E con pollice e mignolo mima il gesto di una telefonata.

“Avete chiesto a un giornalista di fare una capatina qui?”

“Esattamente. Qui non succede mai niente, almeno questo posto finirà sul giornale! Già mi immagino il titolo, Un nuovo spreco di denaro pubblico dentro la Regione. Ovviamente, chi scriverà il pezzo non saprà mai da dove vengono realmente i soldi con cui ci pagano: non gliene fregherà un tubo di indagare a fondo, gli sarà sufficiente avere un articolo facile ma ad effetto, con cui guadagnarsi la pagnotta!”

“Avete una bella stima nei confronti di chi avete contattato per farvi belli, vedo.”

“Mannò, abbiamo organizzato le cose per bene: abbiamo perfino istruito alcuni degli abitanti affinché rilascino delle interviste negative nei nostri confronti. Una coppia che abita al secondo piano del palazzo di fronte a te se la prenderà con il sindaco; il sindaco scaricherà tutte le responsabilità sul governo; il governo manderà un rappresentante che verserà lacrime di coccodrillo ed incolperà qualcun altro, non ci interessa sapere chi ma basta che ci sia; il mio vicino di casa, che all’ultima fiera ha ricevuto in regalo l’adesivo del WWF, farà la voce grossa sulle possibili conseguenze ambientali. Eccetera, eccetera. Tutti con i loro nomi stampati sul giornale, tutti partecipanti, tutti vincitori. Ed indispensabili. Se non ci fosse nessuno che si lamenta della situazione, tutta la faccenda diverrebbe sospetta. Anzi, parremmo strani… Parremmo stupidi… Brr, Dio ce ne scampi. Così, invece, appariremo così normalmente bietoloni che tutti ci vedranno come cittadini assennati e vigili. Saremo degli eroi, noi siamo degli eroi. Nessuno farà storie.”

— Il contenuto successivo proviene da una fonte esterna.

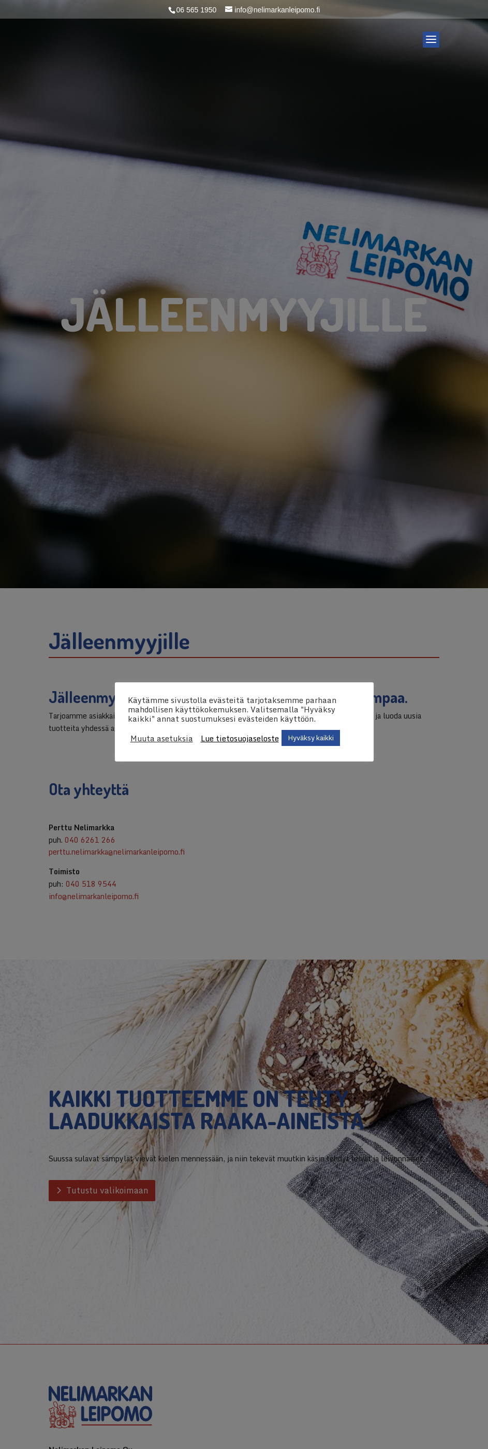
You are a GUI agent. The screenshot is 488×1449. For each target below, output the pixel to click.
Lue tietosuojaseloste (240, 738)
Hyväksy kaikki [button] (311, 737)
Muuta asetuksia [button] (161, 738)
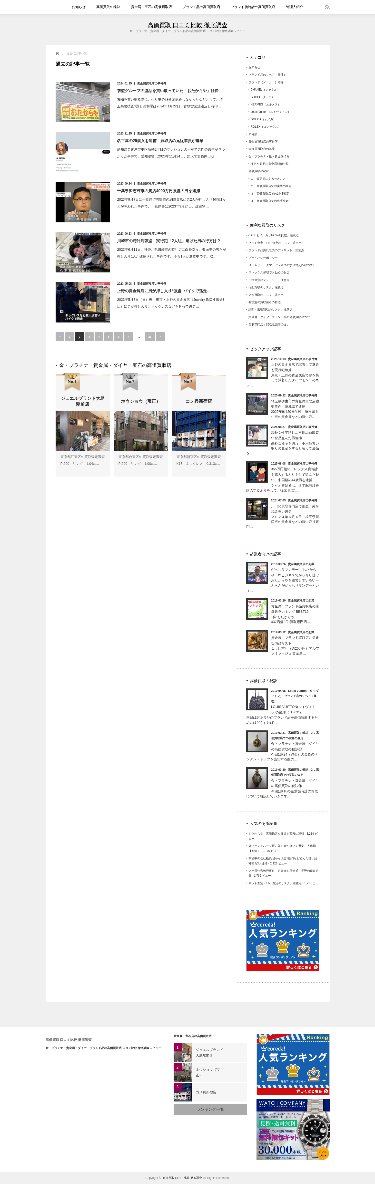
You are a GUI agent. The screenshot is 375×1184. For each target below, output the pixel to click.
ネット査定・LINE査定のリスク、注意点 (275, 243)
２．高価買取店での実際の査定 (271, 186)
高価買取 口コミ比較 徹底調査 (187, 25)
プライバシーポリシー (263, 258)
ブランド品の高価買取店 (201, 7)
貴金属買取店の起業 (261, 149)
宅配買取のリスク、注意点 (266, 287)
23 (149, 336)
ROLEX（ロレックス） (266, 126)
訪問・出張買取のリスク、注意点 (270, 309)
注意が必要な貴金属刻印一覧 (270, 164)
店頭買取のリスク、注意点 (266, 295)
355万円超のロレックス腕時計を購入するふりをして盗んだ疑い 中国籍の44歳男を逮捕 (295, 474)
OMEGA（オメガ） (263, 119)
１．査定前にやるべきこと (268, 178)
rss (327, 7)
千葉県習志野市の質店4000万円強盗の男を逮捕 (160, 191)
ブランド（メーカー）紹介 (266, 82)
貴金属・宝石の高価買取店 (151, 7)
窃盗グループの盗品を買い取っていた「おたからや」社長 (168, 91)
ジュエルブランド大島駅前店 (209, 1053)
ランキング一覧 (210, 1109)
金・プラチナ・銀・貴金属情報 (268, 156)
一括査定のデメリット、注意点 (268, 280)
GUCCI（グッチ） (263, 97)
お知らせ (79, 7)
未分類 (252, 134)
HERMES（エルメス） (266, 104)
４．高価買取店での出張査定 (270, 201)
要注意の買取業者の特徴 (264, 302)
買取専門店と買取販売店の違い (268, 324)
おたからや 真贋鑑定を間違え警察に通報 (276, 833)
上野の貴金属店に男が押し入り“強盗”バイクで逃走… (164, 291)
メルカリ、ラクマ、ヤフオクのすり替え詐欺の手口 (282, 265)
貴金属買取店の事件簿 (151, 83)
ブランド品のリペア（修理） (267, 74)
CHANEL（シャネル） (265, 89)
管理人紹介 (294, 7)
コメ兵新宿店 (206, 1092)
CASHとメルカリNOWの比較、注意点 (273, 235)
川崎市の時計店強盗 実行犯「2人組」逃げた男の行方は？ (169, 241)
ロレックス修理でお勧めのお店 (268, 272)
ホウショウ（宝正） (208, 1072)
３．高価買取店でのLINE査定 (270, 193)
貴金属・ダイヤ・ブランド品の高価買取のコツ (279, 317)
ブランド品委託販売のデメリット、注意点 (276, 250)
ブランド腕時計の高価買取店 (253, 7)
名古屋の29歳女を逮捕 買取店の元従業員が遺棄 (160, 141)
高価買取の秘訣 (108, 7)
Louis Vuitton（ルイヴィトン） (271, 112)
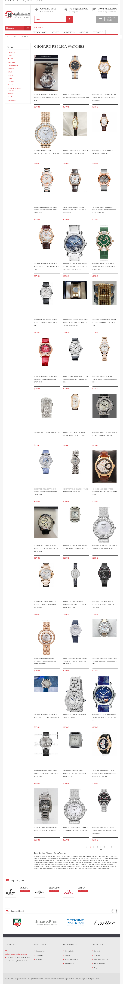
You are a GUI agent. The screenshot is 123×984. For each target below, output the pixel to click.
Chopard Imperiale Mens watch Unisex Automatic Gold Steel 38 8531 (104, 661)
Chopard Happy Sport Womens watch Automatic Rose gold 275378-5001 (104, 97)
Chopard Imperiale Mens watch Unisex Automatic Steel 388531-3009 (75, 379)
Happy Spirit (11, 100)
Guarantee (69, 32)
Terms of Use (69, 963)
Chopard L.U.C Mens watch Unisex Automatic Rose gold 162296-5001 (74, 210)
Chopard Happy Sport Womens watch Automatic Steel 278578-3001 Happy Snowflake (75, 266)
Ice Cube (10, 75)
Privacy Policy (40, 32)
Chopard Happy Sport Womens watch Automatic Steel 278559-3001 (46, 323)
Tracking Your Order (71, 959)
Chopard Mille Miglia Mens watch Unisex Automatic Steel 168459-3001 (46, 548)
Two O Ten (11, 59)
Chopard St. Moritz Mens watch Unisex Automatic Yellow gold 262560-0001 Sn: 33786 (75, 323)
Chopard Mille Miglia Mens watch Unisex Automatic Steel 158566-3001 (104, 830)
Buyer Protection (99, 963)
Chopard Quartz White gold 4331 (47, 432)
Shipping (97, 955)
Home (8, 37)
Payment (97, 951)
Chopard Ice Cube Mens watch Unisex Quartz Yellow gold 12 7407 (104, 323)
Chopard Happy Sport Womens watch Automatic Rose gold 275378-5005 (46, 379)
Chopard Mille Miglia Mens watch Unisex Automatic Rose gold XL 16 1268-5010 (104, 774)
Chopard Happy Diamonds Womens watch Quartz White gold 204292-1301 (74, 604)
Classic (10, 56)
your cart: (111, 19)
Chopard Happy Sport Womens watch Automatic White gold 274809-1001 (75, 661)
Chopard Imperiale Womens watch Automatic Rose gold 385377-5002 (103, 266)
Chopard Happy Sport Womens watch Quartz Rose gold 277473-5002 (46, 266)
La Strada (11, 82)
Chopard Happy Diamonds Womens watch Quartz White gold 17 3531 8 (74, 774)
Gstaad (10, 78)
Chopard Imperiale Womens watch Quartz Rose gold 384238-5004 (104, 379)
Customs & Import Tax (101, 959)
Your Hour (11, 97)
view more (24, 891)
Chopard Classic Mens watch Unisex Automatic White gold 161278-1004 (46, 774)
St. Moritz (11, 85)
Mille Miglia (11, 62)
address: (10, 957)
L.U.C (10, 72)
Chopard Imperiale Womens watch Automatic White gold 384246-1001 (45, 492)
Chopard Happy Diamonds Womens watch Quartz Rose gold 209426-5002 (45, 661)
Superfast (10, 93)
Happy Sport (11, 52)
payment (55, 32)
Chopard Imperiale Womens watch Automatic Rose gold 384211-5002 (45, 604)
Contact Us (98, 32)
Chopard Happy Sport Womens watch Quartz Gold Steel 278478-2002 (46, 97)
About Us (83, 32)
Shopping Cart (40, 951)
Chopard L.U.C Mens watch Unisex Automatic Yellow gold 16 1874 (104, 492)
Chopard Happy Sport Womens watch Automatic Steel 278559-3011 (104, 717)
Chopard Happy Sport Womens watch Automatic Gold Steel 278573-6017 (46, 210)
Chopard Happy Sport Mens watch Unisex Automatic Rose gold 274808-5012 (104, 210)
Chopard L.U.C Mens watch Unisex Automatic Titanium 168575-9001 (103, 604)
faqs (95, 968)
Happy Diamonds (13, 65)
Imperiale (11, 68)
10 (101, 849)
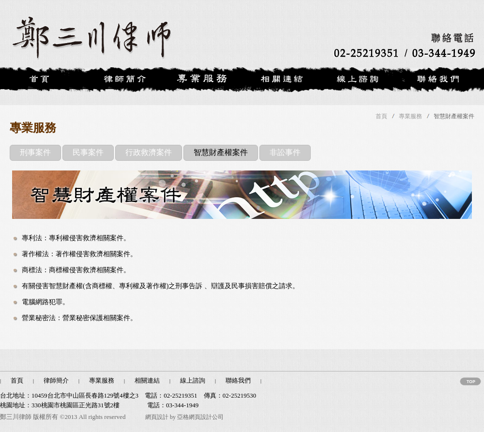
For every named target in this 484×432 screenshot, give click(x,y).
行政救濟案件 (148, 152)
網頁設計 (156, 417)
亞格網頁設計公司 (200, 417)
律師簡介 (56, 380)
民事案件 (88, 152)
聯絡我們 (238, 380)
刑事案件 (35, 152)
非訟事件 (285, 152)
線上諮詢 (192, 380)
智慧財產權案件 (221, 152)
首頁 (381, 116)
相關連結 (147, 380)
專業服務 (410, 116)
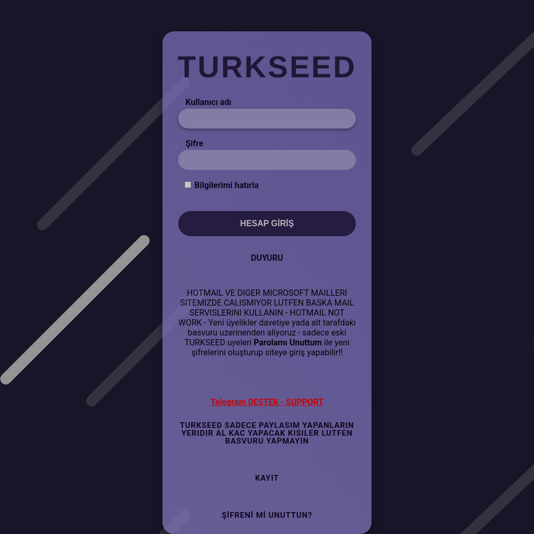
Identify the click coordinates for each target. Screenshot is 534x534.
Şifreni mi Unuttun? (267, 515)
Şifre (194, 143)
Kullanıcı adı (208, 102)
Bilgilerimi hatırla (226, 185)
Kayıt (267, 478)
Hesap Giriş (267, 223)
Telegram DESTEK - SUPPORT (267, 402)
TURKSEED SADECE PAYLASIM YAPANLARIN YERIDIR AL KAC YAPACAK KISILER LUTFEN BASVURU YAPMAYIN (267, 433)
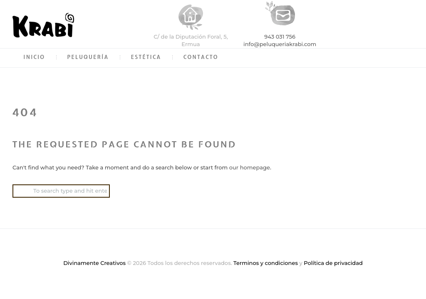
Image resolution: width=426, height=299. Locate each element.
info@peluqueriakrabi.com (279, 44)
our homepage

Vorrei fargliene io, in verità, ma dopo un secondo di tentazione mi passa la voglia. Loro sono contenti del loro delitto perfetto, il resto dell’umanità non ne è danneggiato. Non credo, perlomeno. Questa gente ha un modo di ragionare talmente assurdo che è improponibile, provare ad entrare nella loro testa per comprenderli o, peggio, per convincerli a cambiare. Vogliono giocare al loro gioco, che giochino: a me, invece, non resta che salutare questa cantieristica gabbia di matti: rifiutare un caffè offerto dalla coppia al secondo piano, risalire in macchina e proseguire il mio viaggio.
 Scorrazzando in allegria per prati e collinette erbose, manco guidassi una jeep.